家のベッドに寝転がりながら、スマホを耳に当てた。
その電話の先からは、ムカつく彼の声が。
『やっと出た。湊、具合はどう? 悪い? わかった、ちょうど今お見舞に行こうと思ってたんだ。住所教えて』
「いやいやいや! いい、結構!」
怒りから一変、身の危険を感じて戦慄した。
『遠慮しないで。もう最寄駅まで来てるんだ』
何だそれ。怖い。
「せっ、折角来てくれて悪いけど、俺今日は……」
『教えてくれるよね? 昨日あれだけ熱いことした仲だし』
少し間が空いて、彼のトーンが低くなる。

『正直に言った方が良いと思うよ。
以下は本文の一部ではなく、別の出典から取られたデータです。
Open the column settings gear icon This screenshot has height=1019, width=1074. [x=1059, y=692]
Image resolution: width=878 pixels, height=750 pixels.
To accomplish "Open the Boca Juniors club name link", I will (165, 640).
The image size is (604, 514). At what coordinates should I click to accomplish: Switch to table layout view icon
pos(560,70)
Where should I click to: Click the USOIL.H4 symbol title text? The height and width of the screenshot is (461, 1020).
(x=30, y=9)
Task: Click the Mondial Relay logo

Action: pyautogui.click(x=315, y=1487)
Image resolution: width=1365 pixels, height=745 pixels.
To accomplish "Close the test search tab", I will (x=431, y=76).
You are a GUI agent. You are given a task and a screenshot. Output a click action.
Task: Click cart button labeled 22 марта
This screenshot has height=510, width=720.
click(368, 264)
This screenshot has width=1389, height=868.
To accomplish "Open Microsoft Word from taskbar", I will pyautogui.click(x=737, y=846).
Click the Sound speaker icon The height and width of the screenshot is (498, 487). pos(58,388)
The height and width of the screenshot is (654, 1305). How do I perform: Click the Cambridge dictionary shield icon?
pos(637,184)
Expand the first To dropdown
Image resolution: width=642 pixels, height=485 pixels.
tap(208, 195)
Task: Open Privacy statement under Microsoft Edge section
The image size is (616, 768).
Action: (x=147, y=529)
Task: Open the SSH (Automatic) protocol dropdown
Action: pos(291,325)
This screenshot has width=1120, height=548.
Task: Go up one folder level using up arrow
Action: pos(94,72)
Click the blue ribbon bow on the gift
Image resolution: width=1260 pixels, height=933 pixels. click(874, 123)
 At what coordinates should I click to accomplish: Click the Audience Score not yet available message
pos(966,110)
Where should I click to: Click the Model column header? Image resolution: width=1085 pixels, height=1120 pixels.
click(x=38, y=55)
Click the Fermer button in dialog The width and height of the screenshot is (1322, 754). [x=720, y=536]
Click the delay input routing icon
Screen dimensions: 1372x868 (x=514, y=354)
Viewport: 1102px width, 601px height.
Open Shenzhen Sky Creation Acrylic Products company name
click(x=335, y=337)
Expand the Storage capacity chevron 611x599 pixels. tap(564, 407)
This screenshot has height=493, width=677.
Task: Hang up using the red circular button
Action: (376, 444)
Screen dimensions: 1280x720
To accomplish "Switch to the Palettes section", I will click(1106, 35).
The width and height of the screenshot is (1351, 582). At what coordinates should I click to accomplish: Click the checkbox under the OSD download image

……お互いの為に』

優しい物言いの脅しを受けて、二十分後、彼は家に訪れたのだった。
「おはよう、湊。もう夕方だけど、まだパジャマなの? それとも夜に備えて今から着たのかな」
「着替えてないんだよ、馬鹿」
いや、俺も馬鹿だけど。
何で憎い相手を軽々しく家に上げてんだ。